The Sun Ain’t Gonna Shine Anymore

image

It was Gordon Brown, I think, who said that the time to fix the roof is when the sun’s shining. What a load of cobblers politicians, who have usually never done a day’s work in their lives, talk.

I was in Wales over the weekend staying with friends near Llandeilo. My picture is of their roof and since they took the slates off the sun has only briefly been in evidence. The rain got into the electrics on Saturday morning and they had to switch off the power.

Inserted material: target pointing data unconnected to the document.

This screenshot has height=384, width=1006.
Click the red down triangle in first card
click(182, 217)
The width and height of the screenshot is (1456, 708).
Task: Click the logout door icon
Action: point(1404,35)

Moist it may be but also very beautiful in a way as wild and woolly as Berry, their dog. We went through Bethlehem and walked up to an ancient hill fort; real Hobbit country. (They could be a centrefold for Saga magazine.)

image

image

On the hillside there is an Ogham stone with runic carving; the first I have seen outside Ireland. The one I have seen most often is visible from the road not far from Annagassan on the side of a hill where the Mullacurry races were held for nearly a hundred years, from 1859 until the early 1950s. My grandfather told me that he and his elder brother went to the races there as children. They were each given a golden guinea to spend and on their way in saw a man doing the thimble trick. It was not long before both guineas had found their way into his pocket. This cautionary tale made an impression on me but cannot be entirely true as guineas stopped being minted in 1816.

image
source

We went to Dryslyn Castle, a fine ruin on the summit of a windswept hill, successfully invested by Edward I in 1276, now  home to a flock of sheep and swallows and house martins; below the river Towy loops along the valley. After all the rain the water was high and dirty. The fishing, for salmon and sea trout, is excellent.